Starmer acknowledged he and Rayner have “different approaches and different styles” of leadership, as he further distanced himself from her controversial remarks.
“It’s not language I would have used,” he told Sky News at the Brighton conference. “Angela and I talk every day. Of course we have huge agreements and disagreements.”
Starmer said the term “scum” was “not language I have ever used in relation to either Conservative ministers or anybody else.”
Asked by Channel 5 News if he had spoken to Rayner about the “scum” insult, Starmer said: “I talked to Angela, yes. I’m not going to disclose to you our private conversation.”
Rayner sparked the row after she called senior Tories “homophobic, racist, misogynistic … scum” at a fringe conference event in Brighton – before defending her use of everyday “street language” from the north of England.
The party’s deputy leader also challenged Boris Johnson to sit down with her and apologise for his own “racist, homophobic and sexist” comments before she says sorry for her verbal attack on the Conservatives.
She tweeted that people “seem to be far more concerned with my choice of language” than the prime minister’s own “racist, homophobic and sexist” comments.
“I’m very happy to sit down with Boris. If he withdraws his comments and apologises, I’ll be very happy to apologise to him,” the MP added.

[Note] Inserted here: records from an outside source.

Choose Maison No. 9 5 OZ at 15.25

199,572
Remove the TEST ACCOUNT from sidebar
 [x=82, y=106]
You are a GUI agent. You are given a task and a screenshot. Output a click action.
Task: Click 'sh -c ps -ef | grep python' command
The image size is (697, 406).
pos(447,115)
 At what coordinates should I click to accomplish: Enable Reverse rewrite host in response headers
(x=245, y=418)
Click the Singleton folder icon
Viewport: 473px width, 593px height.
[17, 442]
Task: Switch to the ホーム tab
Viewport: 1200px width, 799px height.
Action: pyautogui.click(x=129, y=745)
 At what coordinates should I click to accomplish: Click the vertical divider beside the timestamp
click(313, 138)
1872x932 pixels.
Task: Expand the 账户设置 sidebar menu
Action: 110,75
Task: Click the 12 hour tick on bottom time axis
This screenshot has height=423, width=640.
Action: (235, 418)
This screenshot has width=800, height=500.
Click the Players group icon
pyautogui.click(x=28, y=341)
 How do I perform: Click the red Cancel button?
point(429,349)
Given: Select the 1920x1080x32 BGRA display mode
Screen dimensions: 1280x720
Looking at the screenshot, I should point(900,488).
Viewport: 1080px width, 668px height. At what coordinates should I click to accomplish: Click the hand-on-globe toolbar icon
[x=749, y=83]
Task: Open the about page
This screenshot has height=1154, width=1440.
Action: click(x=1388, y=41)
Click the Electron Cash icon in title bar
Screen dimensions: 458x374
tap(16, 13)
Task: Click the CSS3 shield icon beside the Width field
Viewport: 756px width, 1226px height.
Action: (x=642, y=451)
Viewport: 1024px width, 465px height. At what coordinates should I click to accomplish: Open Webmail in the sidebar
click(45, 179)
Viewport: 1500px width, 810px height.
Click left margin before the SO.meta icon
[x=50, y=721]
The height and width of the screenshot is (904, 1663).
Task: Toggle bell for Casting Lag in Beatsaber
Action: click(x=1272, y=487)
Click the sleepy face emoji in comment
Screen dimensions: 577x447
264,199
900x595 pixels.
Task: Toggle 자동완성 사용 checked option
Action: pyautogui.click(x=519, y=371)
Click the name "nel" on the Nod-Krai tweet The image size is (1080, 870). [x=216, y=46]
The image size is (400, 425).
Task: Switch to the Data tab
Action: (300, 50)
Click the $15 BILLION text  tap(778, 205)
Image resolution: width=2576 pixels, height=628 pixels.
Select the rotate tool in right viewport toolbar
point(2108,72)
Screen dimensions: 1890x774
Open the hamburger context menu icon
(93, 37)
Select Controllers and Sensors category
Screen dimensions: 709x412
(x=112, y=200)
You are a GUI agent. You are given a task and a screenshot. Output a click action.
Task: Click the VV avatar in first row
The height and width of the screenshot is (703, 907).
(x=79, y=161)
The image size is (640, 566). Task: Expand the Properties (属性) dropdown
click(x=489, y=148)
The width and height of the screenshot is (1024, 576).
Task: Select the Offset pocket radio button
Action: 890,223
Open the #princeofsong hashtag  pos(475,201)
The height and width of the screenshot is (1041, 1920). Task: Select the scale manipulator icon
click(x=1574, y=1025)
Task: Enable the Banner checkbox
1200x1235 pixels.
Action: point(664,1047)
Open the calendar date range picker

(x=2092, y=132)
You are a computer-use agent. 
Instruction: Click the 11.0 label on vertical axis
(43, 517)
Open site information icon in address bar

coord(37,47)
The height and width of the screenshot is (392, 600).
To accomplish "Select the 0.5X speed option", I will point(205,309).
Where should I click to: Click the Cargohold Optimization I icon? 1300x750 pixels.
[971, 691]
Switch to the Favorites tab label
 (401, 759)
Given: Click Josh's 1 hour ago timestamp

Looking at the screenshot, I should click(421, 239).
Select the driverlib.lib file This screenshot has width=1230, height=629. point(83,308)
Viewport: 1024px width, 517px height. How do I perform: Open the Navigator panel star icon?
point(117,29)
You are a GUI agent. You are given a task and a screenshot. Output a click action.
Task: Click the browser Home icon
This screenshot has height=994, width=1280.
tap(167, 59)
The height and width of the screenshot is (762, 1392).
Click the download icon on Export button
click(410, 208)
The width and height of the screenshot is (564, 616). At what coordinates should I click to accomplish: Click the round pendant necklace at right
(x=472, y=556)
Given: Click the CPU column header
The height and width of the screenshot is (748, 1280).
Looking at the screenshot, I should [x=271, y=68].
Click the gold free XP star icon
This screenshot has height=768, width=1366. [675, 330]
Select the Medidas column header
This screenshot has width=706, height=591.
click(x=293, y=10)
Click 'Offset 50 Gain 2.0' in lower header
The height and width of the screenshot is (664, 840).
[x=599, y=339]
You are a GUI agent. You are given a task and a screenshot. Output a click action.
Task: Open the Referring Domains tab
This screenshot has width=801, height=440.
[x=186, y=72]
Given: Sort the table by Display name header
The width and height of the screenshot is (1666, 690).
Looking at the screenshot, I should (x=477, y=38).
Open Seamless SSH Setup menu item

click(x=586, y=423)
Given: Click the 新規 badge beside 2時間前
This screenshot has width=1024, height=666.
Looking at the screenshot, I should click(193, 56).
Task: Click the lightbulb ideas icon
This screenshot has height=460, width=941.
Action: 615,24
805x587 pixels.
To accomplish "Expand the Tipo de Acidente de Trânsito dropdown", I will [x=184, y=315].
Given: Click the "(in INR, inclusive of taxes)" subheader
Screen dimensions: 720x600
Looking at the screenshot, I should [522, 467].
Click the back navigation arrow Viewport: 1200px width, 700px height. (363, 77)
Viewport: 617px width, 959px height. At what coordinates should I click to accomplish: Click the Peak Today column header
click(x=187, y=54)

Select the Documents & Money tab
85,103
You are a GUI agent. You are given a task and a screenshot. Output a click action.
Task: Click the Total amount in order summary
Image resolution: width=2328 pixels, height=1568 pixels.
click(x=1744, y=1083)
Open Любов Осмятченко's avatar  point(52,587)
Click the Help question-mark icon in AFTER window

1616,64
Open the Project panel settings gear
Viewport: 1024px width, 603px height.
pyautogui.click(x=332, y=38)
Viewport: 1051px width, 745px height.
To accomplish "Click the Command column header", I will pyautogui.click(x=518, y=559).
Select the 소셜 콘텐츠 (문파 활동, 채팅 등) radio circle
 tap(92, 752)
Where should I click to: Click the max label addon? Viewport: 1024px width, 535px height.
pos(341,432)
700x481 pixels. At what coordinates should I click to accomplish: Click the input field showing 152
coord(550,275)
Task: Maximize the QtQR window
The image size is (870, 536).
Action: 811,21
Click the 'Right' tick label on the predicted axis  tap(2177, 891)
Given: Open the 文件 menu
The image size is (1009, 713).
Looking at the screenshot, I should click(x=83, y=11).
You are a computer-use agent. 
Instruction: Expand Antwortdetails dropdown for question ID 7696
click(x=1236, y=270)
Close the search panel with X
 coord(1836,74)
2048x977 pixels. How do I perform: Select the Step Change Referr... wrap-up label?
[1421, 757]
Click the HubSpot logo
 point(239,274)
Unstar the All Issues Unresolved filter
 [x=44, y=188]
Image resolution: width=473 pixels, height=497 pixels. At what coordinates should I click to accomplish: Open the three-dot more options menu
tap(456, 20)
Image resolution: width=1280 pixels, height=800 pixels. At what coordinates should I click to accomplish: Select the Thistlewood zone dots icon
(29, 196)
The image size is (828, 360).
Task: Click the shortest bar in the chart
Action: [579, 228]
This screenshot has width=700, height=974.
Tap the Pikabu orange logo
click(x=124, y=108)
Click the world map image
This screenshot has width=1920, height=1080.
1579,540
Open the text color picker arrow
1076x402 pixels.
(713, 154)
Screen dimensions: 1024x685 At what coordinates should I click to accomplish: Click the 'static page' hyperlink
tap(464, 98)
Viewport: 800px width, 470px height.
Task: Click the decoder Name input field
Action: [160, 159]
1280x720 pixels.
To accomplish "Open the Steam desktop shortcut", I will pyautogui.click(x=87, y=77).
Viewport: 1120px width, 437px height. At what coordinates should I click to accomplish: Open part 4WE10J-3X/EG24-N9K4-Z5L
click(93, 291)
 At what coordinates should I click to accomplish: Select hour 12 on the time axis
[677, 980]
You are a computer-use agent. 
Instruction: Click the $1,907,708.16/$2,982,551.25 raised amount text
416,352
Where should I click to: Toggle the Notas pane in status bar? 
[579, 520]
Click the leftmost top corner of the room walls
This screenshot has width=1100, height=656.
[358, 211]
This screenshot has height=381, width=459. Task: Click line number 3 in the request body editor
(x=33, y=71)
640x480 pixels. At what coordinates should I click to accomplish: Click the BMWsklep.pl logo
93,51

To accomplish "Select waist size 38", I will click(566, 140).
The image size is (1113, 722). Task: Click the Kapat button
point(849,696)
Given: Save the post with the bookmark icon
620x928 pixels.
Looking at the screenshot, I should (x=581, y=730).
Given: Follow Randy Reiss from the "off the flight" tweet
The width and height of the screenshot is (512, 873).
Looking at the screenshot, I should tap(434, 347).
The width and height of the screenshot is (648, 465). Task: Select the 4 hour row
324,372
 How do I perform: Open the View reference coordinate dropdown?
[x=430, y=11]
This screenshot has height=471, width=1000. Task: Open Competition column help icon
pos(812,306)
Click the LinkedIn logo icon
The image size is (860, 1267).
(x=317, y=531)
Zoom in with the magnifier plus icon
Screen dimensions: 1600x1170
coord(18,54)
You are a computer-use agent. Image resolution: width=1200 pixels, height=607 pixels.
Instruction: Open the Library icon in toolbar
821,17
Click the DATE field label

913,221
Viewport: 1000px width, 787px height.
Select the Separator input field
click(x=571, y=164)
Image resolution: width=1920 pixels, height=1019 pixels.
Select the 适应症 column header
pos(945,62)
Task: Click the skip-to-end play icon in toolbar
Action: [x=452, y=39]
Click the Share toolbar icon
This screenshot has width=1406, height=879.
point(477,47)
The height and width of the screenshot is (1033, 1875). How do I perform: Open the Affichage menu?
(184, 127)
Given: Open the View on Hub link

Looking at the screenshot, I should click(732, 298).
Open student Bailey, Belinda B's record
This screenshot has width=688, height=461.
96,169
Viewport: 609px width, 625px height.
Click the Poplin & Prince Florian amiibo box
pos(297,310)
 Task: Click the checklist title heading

Attempting to diffuse the row, Starmer told Sky News: “Look, Angela and I are working together with one central aim and that is to get the Labour Party in a position to win an election and then to win an election.”
Ahead of his big conference speech on Wednesday, the Labour leader did not deny he wanted to move the party to the centre, saying: “I want to move the party so we can focus on issues that matter.”
Asked by the BBC’s Laura Kuenssberg whether party unity or winning election was more important to him, Starmer replied: “Winning. Winning a general election. I didn’t come into politics to vote over and over again in parliament and lose and then tweet about it.”
Starmer insisted that Labour remained a “broad church” despite left-winger Andy McDonald’s resignation from the shadow cabinet, saying he had been asked by the leader’s office to argue against introducing a £15 minimum wage.
The Labour leader said McDonald was “wrong” to allege the divide has widened within the party since he took over from Jeremy Corbyn in the wake of the general election defeat in 2019.
Starmer defended the “tough decisions to change our party” – which included changing the rules to mean any future leadership contender would need greater support from Labour MPs, in a move seen as an attempt to shut out radical challengers.
The Labour leader said he accepted “there will be some people who don’t agree with those changes” but urged critics to get behind them.